What to do >>
A) Write out the passage of the article on East Timor between "Five years after" and "from their homes.", inclusive.
B) According to the article on East Timor, how many years did the Indonesian occupation last?
C) Condense the paragraph of the article on East Timor that opens "Five years after independence" into a short bulleted list that keeps its main facts.

Source document >>
——

|Subject: Infant nation prays for saviour to
deliver it from decades of war
From The Times (UK) April 7, 2007
Infant nation prays for saviour to deliver it from decades of war
East Timor waits for the result of presidential elections, braced for more violence but still holding on to the hope of peaceful progress
If they knew nothing of its tumultuous history, first-time visitors might conclude that being President of East Timor is a very comfortable and undemanding job. The national capital, Dili, is the prettiest, sleepiest city in South East Asia, a place of Portuguese colonial buildings on a beautiful curving bay. Steep green mountains rise above it into the mist; scattered across them, in an area half the size of Belgium, little more than a million people live in simple villages of wood and thatch.
They produce rice and some of the world’s finest organic coffee, with the bonus of oil in the strait dividing the island from Australia. But the impression of happy indolence does not last more than a few hours. On Monday, for only the second time in their brief history, East Timorese will choose a president at a moment of profound economic, political and social crisis.
Five years after independence, and seven years after the end of a brutal 24-year occupation by Indonesia, East Timor seems in many ways to be slithering backwards. Physically, in Dili at least, the depradations of the occupation have been repaired, and espresso bars catering to UN personnel occupy what were once burnt-out shells. But the country is also Asia’s poorest, with worsening levels of unemployment and poverty. Some 37,000 people across the country live in refugee camps after a deadly confrontation last year between the police and the Army that left 37 people dead and drove 120,000 from their homes.

——

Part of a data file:
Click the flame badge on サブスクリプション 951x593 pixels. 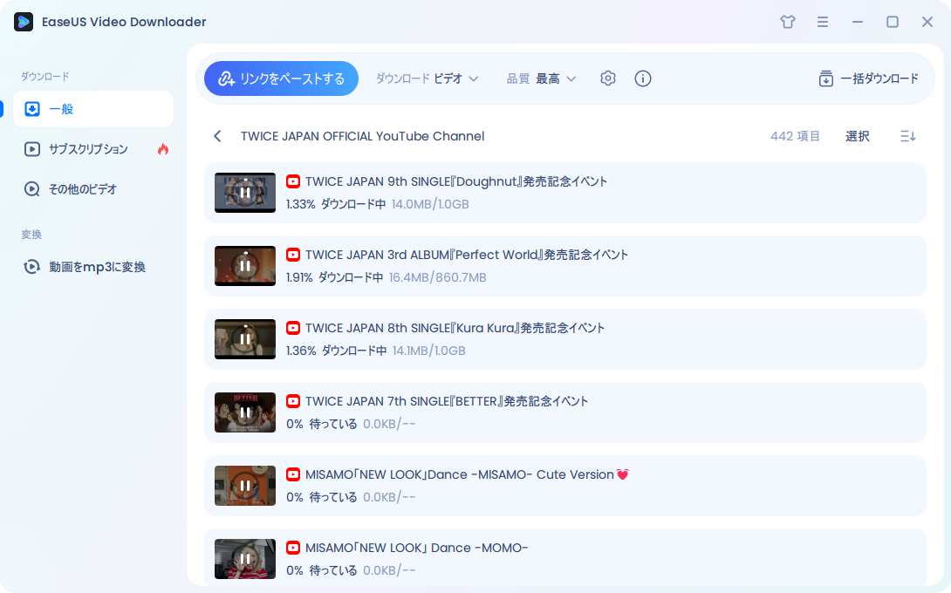tap(163, 149)
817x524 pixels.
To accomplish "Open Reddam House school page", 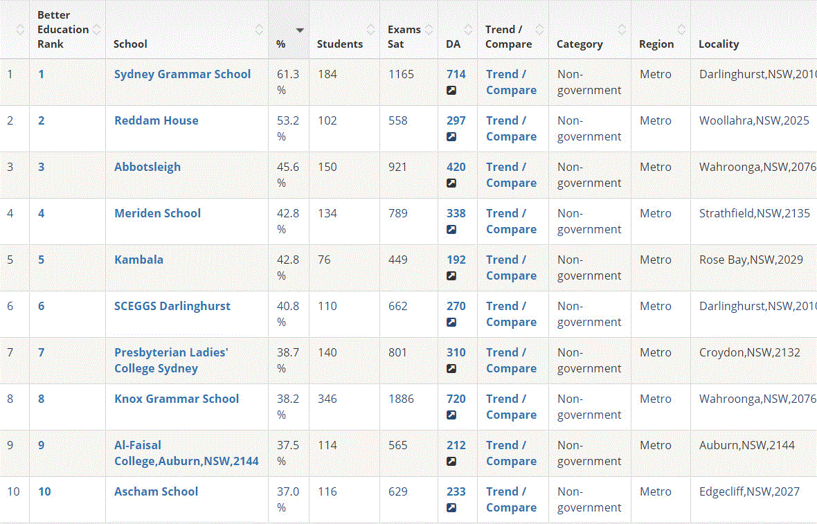I will [x=156, y=120].
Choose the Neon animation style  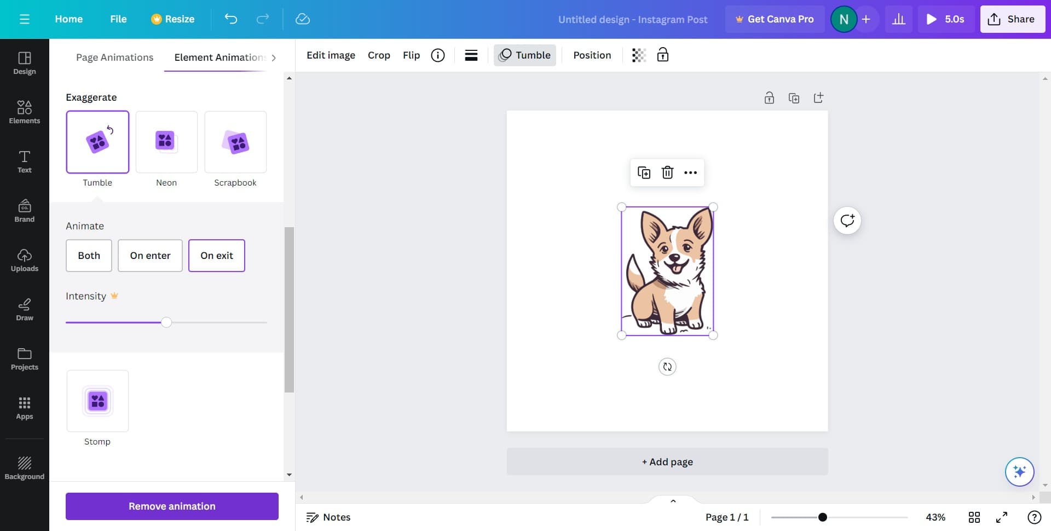[x=166, y=142]
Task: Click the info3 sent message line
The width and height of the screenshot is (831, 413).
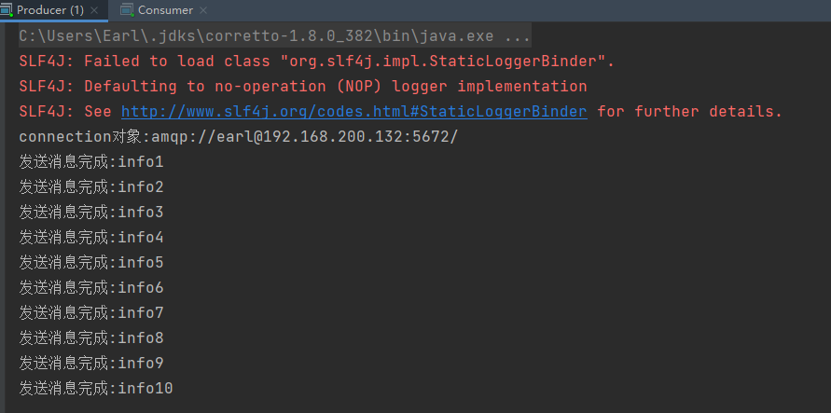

——

Exercise results >>
A)
Five years after independence, and seven years after the end of a brutal 24-year occupation by Indonesia, East Timor seems in many ways to be slithering backwards. Physically, in Dili at least, the depradations of the occupation have been repaired, and espresso bars catering to UN personnel occupy what were once burnt-out shells. But the country is also Asia’s poorest, with worsening levels of unemployment and poverty. Some 37,000 people across the country live in refugee camps after a deadly confrontation last year between the police and the Army that left 37 people dead and drove 120,000 from their homes.

B) 24 years.

C)
- Five years after independence and seven years after a brutal 24-year Indonesian occupation ended, East Timor seems in many ways to be slithering backwards.
- In Dili, at least, the damage from the occupation has been repaired, and espresso bars serving UN personnel now stand where there were burnt-out shells.
- The country is Asia's poorest, and its unemployment and poverty are getting worse.
- Some 37,000 people live in refugee camps after a confrontation last year between the police and the Army that left 37 people dead and drove 120,000 from their homes.